Mmmmmm Maaaauuuuiiii. Got some good days in at the Bay last time I was over there. Malama Honolua for me til I get back, k?
I grew up surfing the bay. Best wave in all of Hawaii on a North west swell. If anybody tells you different ,then they never got to surf Honolua on a perfect 10 to 12 ft day,...on a North West Swell of course. It was Honolua Bay that I watched a young Aussie named Nat Young tear up the place, making David Nuuhiwa look like a grommet. It was Honolua Bay where I met and became friends with former world Champ Shaun Tomsan & Lightning Bolt Shaper numero uno then, Tom Parrish. Tom had snapped his favorite board on the first day at Honolua. He had met me that day thru a mutual friend,and at the end of the day I had pack Tom's trusty 7'8" rounded pintail, now in two pieces in my VW van. Tom make a long story short, I put Tom's board back together overnight.
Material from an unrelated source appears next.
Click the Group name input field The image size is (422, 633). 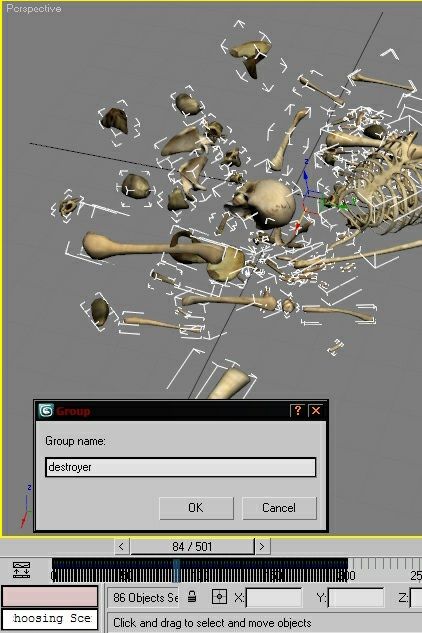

We became pretty darn good friends as a result of it. So anytime Tom would come to Maui he's swap houses with Gerry Lopez for a week or so. While here Tom would use Gerry's shaping room up at Gerry Olinda house. The Gerry would use Tom's Pupukea Heights home and do the exact same thing ,shape away the week. When Tom Parrish first started coming to Maui, He'd drive down from Olinda to go surf. As our friendship bloomed I offered my place for him to store his boards,and in kind he told me to feel free to use any of his boards anytime to go surf. Tom was also the Quiksilver Rep for Hawaii at the time. Because of his style(big heart), he never forgot what I did for him by repairing his board overnight. He gave me Quiksilver shorts on a regular basis. I was actually the first Maui surfer with Quiksilver shorts. Everybody back then was wearing Hang 10, or Birdwell,or Katin board shorts. Snap instead string tie, and they felt right too! Damn, I still remember my first pair of quiksilver shorts too! They were two shades of blue! lol
When ever the North shore is closing out, and there is a NW swell,...everybody goes to Maui to surf Honolua Bay Here is a good story for you smokers. While surfing Honolua Bay one day with Shaun Tomsan upon coming back to the car . We dried off and had a chat about our just finished session. Shaun had a board bag like no other board bag I had ever seen. It was all black leather, and had slots to hold three boards at once. Real cool I tell you, and on the outside of it in white paint it said Shaum Tomsan ,South African Springbok. So there was no mistaking Shaun's board bag. This day instead of parking on the cliffs at Honolua. I took the dirt road into the mouth of the bay. Had a real nice jungle feel to it. Here there was only about five cars instead of fifty. Anyway Shaun and I go surf. So he leaves this beautiful board bag on the ground next to the car. Upon his return ,we are drying off putting away our stuff, and getting ready to go back Lahaina. Shaun lifts his board bag, then I hear "What is this Puna". While we were surfing, a Shaun Tomsan admirer came up and left and ounce of buds under his board bag. Well, Shaun's a pro surfer. He needs that in his life about as much as I REALLY NEED THAT! Shaun,doesn't smoke. But he doesn't hold it against anyone who does. So Shaun's gift quickly became my gift in a matter of seconds! Ah, the old surf days! I got endless surf stories from those days too. I use to have Super 8MM of Mark Richard surfing Honolua Bay. I've never seen anybody cutback into the tube like Mark Richard. But Shaun got barreled like I've never seen before! Plus his ability to kick out while in the barrel was simply amazing!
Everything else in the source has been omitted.